The problem: Continue the stock commentary on Sirius, Netflix and Amazon, picking up right after its last sentence.
-- Excerpt to read start --
Sirius More Undervalued Than These 2 Media Producers

David is a member of The Motley Fool Blog Network -- entries represent the personal opinion of the blogger and are not formally edited.

Netflix (NASDAQ: NFLX) and Sirius (NASDAQ: SIRI) may both have the bears, but only one of them, Netflix, deserves it. From the egregious price hike to being overly aggressive in the shift towards streaming, management missteps should warrant the ousting, or at least board relegation, of founder Reed Hastings. One might think that this would make Netflix a takeover target; but, unfortunately, the long-term fundamentals are too weak to induce an entry - Just ask billionaire takeover titan Carl Icahn about Blockbuster.

Amazon Way More Overvalued Than Netflix

Netflix has the most comprehensive streaming library on the internet, but bears, including myself, complain that much of it could be found online through pirate websites. Well, Netflix at least ensures quality, and it comes at as reasonable a price as possible. Although it lost distribution rights to Starz Media, the business, like CBS, has a good amount of bargaining power. This, however, will come under considerable pressure from Amazon's (NASDAQ: AMZN) launch of a streaming business that is lower than the $7.99/month Netflix charge. While I find Amazon to be the most overvalued stock on the market, there is something to be said about the world's most successful eCommerce business extending into related businesses.

Compared to Netflix, however, simply too much upside is being factored into Amazon. To play devil's advocate, let me just add that I think Amazon opening a streaming business may end up, ironically, having a silver lining in the sense of elevating Netflix multiples. Whereas the downside from competition has depressed expectations, the possibility for multiples expanding to Amazon's sky-high levels has yet to be appreciated. If Netflix is to get anywhere near Amazon's multiples (which is saying something given how high they currently are), it could offset much of the downside from earnings erosion.

Even still, Netflix is in an openly precarious position compared to Amazon. Historically, it has relied on new subscribers to outpace costs of content additions. But with this "virtuous cycle" now broken, it will struggle to succeed in its global growth strategy. So, while Netflix's fundamentals are weak and recognized by the market as such, Amazon's fundamentals are strong but weaker than what the market acknowledges. Accordingly, if I had to recommend one to short in the long-term, it would be Amazon - Netflix simply needs to beat a low bar.
-- Excerpt to read end --
-- Available data start --
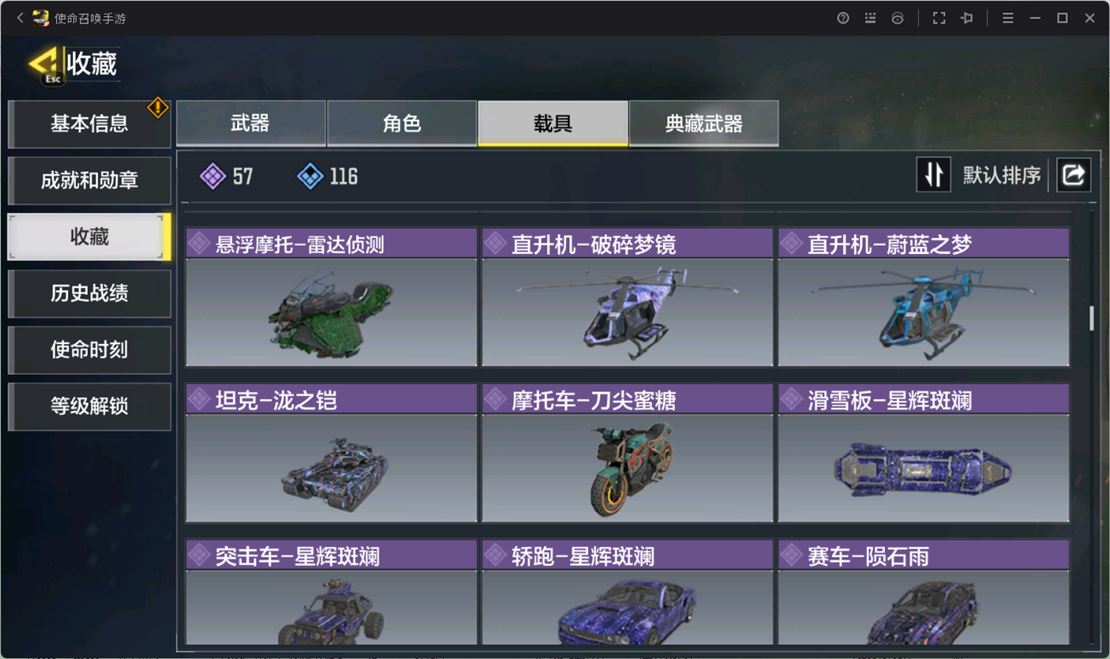Click the blue diamond icon beside 116
This screenshot has width=1110, height=659.
coord(310,176)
-- Available data end --
Answer to the task:
I think the thing that attracts so many investors into Amazon (and has kept its multiples up so high over the years) is that it is a symbol of innovation. The company has been reportedly looking to produce a mobile card reader that may have a rate as low as 1.9%. To aid the eCommerce legacy business, Amazon has launched a lending program for sellers. In my view, however, the innovation has been exaggerated. Is there anything really special about Kindle Fire versus, say, the iPad. At best, it's Apple without the strong free cash flow. And Google plans on releasing 2 Nexus tablets by the end of 2012 at only $99, which undercuts Kindle Fire. As much as the bears like to knock Netflix's for the inevitable competition, isn't it time that they do the same for Amazon?

Sirius: Better Than Both Amazon, Netflix

And, compared to both, Sirius looks substantially undervalued and is a potential takeover for majority shareholder Liberty Media - a business you should buy if it does acquire the monopolistic broadcaster. Ironically, Liberty Media is the same business that provides content (Starz) Netflix decided it could not optimally afford. What makes Sirius stand out from the bunch is just that: it has the content. By retaining top talent like Howard Stern, Sirius has cemented a brand. When you go to purchase a car, Sirius radio may already be installed, and the price is compelling enough to continually renew. Should, say, Stern leave the program, current subscribers won't leave in mass exodus but would stick with the brand. It's not a "Netflix thing" where a small seemingly minor adjustment could tick people off - radio subscribers are much less picky about the specifics. After all, you are a lot more discriminating about media on the couch than in the driver's seat.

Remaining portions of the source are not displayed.